Problems with the data

Of course, this data is not meant to provide definitive measurements – it is simply the records for oral health (% caries-free and dmft) for different regions. There has been no determined effort to make sure that the resident regions of the child are the same as the school region. While there is some separation into ethnic groups there has been no effort to take into account factors like sex differences, socio-economic influences, dietary differences, and other dental treatment differences. For example, in some regions the health authorities have a programme of treating children in non-fluoridated areas with fluoride varnishes or taking extra steps to provide access to dentists.

It’s interesting that the anti-fluoride people prefer such data to more definitive data corrected for problems. Well, they do at the moment as they are cherry picking to support their claims (see MoH says Fluoridation reduces dental decay by 40% – No it doesn’t!). They are very critical of data from the MoH’s New Zealand Oral health Survey. The MoH acknowledged limitations inherent in this survey for determining an effect of fluoridation – and the anti-fluoride people love to quote that acknowledgment. But at least the Survey did give data:

“for people living in non-fluoridated areas, which are adjusted for age, sex, ethnic group and neighbourhood deprivation to allow appropriate comparisons with people living in fluoridated areas.”

Instead, the anti-fluoride people rely on cherry-picked comparisons from data where no such adjustments have been made. And they never acknowledge the limitations of that data.

Fluoride Free NZ cherry-picks data without correcting for ethnic differences, etc., to make their claim.

The “Halo Effect”

The graphs above do show a tendency for the fluoridated and non-fluoridated lines to approach each other. One could speculate on the reasons and more definitive studies are required to check out such speculation. But here are some of my ideas:

The results could be influenced by changes in residential vs school or dental clinic location. For example, the introduction of “hub and spoke” dental clinics during the 2000s may mean that more children now live in a region with different access to fluoridated water than that for the clinic or school. The recent provision of extra dental care, such as fluoride varnishes or more dentist visits in non-fluoridated areas, is also a likely possibility.

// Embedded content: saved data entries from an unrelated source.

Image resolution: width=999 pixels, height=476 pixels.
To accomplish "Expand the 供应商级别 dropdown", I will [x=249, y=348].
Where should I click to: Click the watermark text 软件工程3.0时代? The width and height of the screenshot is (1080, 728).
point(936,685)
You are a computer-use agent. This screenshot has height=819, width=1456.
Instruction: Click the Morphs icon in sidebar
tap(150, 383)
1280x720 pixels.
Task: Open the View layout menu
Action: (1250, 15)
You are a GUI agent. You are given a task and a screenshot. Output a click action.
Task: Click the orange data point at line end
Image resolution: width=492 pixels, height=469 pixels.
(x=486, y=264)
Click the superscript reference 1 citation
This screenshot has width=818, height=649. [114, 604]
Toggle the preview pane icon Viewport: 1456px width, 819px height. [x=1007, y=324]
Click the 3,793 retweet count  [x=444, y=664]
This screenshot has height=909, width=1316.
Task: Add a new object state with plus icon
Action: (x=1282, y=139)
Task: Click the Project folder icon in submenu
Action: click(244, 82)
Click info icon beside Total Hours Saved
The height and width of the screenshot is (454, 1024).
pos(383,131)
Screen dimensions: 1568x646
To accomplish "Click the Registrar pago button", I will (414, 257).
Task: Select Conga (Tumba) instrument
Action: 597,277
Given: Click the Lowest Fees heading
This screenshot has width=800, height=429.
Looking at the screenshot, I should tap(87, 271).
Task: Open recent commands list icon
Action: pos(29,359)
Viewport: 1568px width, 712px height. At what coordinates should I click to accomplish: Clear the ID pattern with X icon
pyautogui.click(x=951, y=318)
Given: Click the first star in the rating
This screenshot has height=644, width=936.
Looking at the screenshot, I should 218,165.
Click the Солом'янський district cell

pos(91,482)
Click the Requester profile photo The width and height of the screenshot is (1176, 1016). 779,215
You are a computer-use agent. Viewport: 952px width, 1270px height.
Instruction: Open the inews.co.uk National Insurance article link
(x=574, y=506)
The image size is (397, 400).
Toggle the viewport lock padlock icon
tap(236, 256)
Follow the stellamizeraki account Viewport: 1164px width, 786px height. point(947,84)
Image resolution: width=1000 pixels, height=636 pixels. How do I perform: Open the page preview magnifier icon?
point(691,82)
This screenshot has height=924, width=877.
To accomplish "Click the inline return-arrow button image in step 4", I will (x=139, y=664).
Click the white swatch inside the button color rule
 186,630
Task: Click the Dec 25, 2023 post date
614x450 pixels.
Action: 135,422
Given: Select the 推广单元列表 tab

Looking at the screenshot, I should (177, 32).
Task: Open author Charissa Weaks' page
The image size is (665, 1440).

But another possibility is that the efficacy of community water fluoridation is declining – maybe because of better health care, diet, and parental responsibility. In fact, the evidence indicates that community water fluoridation may now have less importance in some cases than dietary intake from other food sources. This graph from a US Environmental Protection Agency report (Fluoride: Exposure and Relative Source Contribution Analysis) shows fluoridated water may now contribute less than 50% of the dietary intake for many children and certainly no more than 70%.

Percentage Media Contribution to Total Daily Fluoride Intake. Figure 7-1 in EPA report Fluoride: Exposure and Relative Source Contribution Analysis.

This has resulted in a “Halo effect.” Because processed foods and beverages now contain more fluoride than in the past (when non-fluoridated water may have been used in processing) the difference in total dietary fluoride intake between children living in fluoridated and non-fluoridated areas has been reduced. The common use of fluoridated toothpaste also contributes to this “Halo Effect.”

This does raise the question – if community water fluoridation is less important as a dietary source perhaps it could be stopped? Although the warning is that if community water fluoridation was stopped perhaps other dietary sources like processed foods and beverages would have a lower fluoride content and dietary intake would then fall below optimum levels.

It’s a complex issue.


Once again the local anti-fluoride activists have been caught out misrepresenting the MoH data by cherry-picking and purposely ignoring important factors like ethnicity.